Written corrective feedback plays a vital role in second language acquisition. It serves not only to enhance learners’ language proficiency but also to foster their understanding of grammar rules, structures, and the appropriate use of vocabulary. CiteSpace is a robust tool for literature analysis that facilitates researchers in gaining comprehensive insights into the structure and evolutionary trends of academic fields by visualizing literature networks and analyzing citation patterns. The Web of Science core collection database was used as the primary source for data collection.
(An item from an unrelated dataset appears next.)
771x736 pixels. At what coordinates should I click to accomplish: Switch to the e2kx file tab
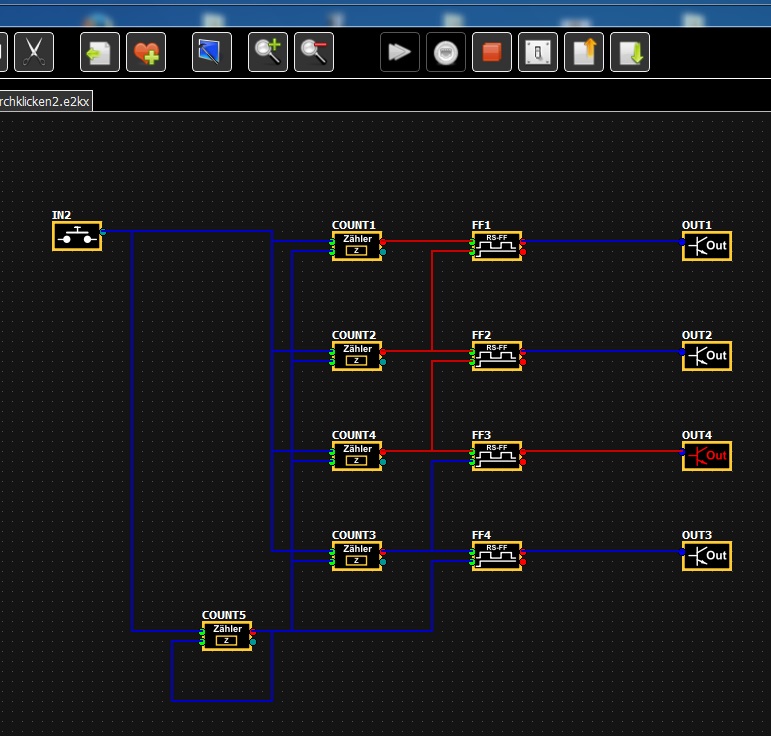[x=45, y=101]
There were 184 effective articles were selected from 2019 to 2023. In recent years, there has been significant progress in research on written corrective feedback, particularly in the development of automated error correction systems and personalized feedback tools that use machine learning and natural language processing techniques. Researchers are also emphasizing the importance of customized correction strategies tailored to individual learner differences. Additionally, the use of big data and corpora to analyze learner writing data provides empirical support for second language writing teaching. In the foreseeable future, the progression of artificial intelligence technology alongside the facilitation of interdisciplinary research is anticipated to deepen these trends, thereby fostering the ongoing innovation and refinement of teaching methodologies and theories pertaining to second language writing.



Author Information
Weihao Shi, Xi'an Yanta No.2 Middle School, China

Paper Information
Conference: ACE2024
Stream: Foreign Languages Education & Applied Linguistics (including ESL/TESL/TEFL)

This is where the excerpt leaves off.